# Exercise directions
Please reproduce the entries below exactly from the line with "You are a GUI" through their last line, leaving out any pictures.

# Data shown
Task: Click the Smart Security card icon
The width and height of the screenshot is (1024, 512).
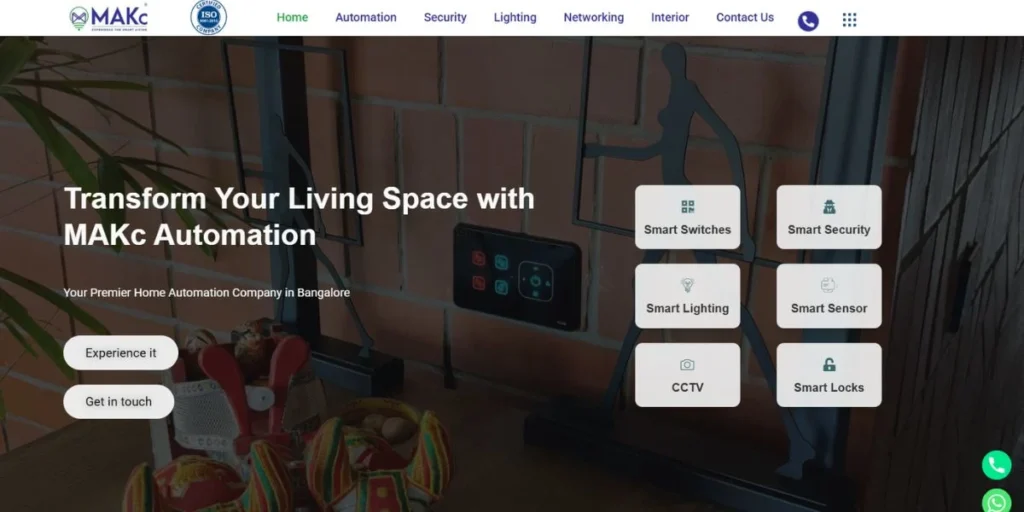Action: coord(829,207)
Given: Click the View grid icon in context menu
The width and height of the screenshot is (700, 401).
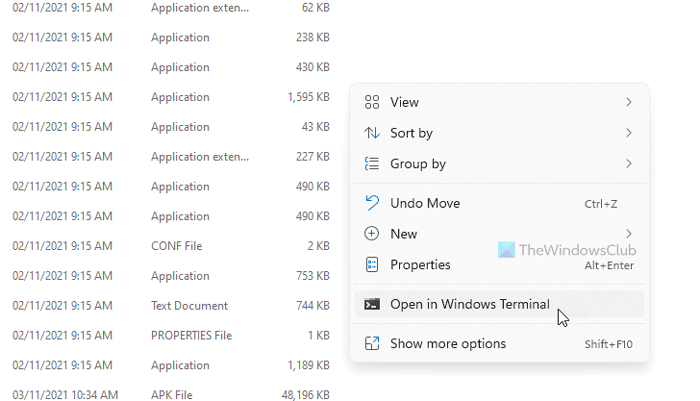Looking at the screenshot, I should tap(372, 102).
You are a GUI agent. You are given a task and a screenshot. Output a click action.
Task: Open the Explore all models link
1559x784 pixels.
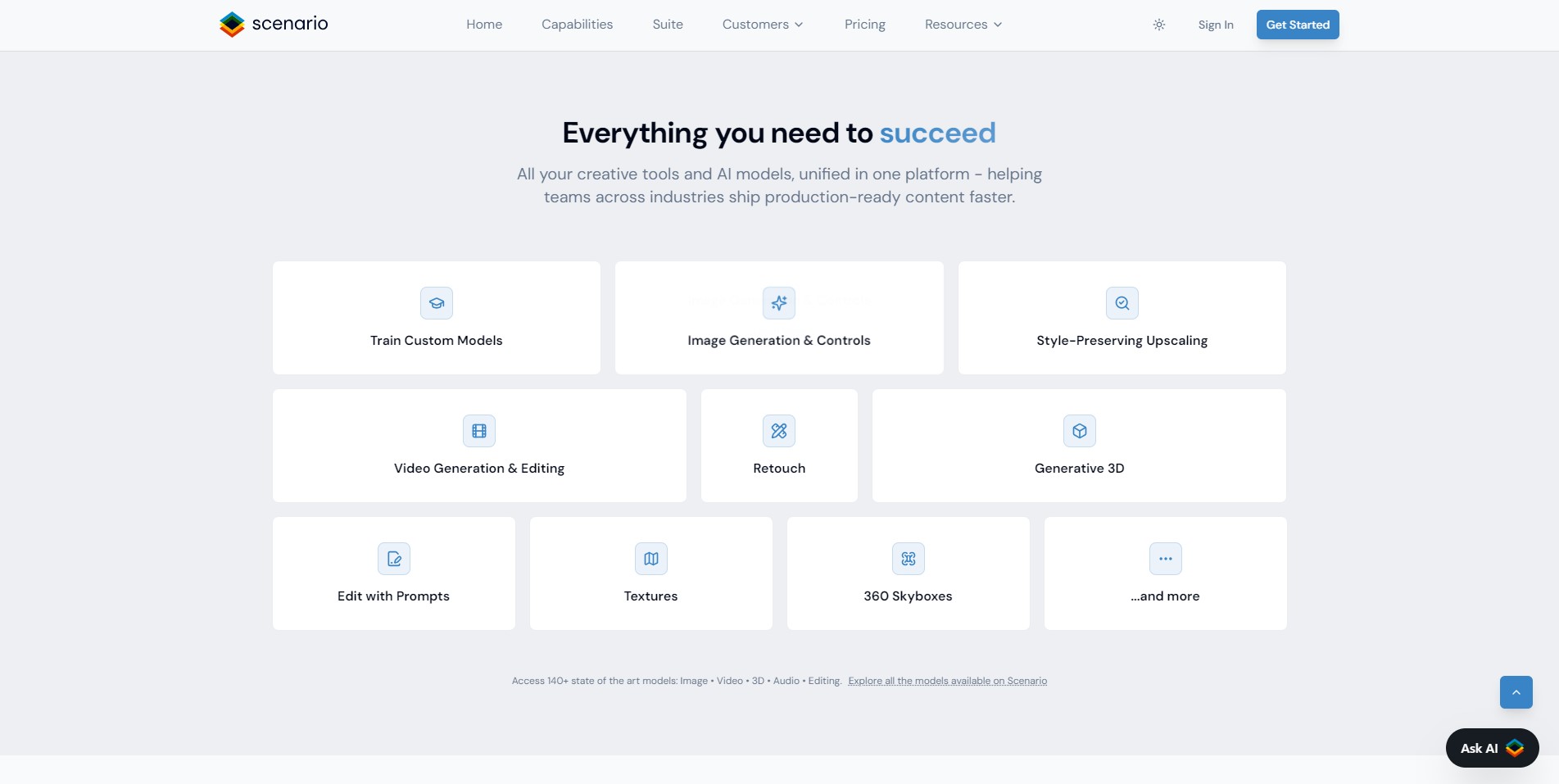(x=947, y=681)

# Response for this exercise
You are a GUI agent. You are given a task and a screenshot. Output a click action.
Task: Open the Explore all models link
1559x784 pixels.
(x=947, y=681)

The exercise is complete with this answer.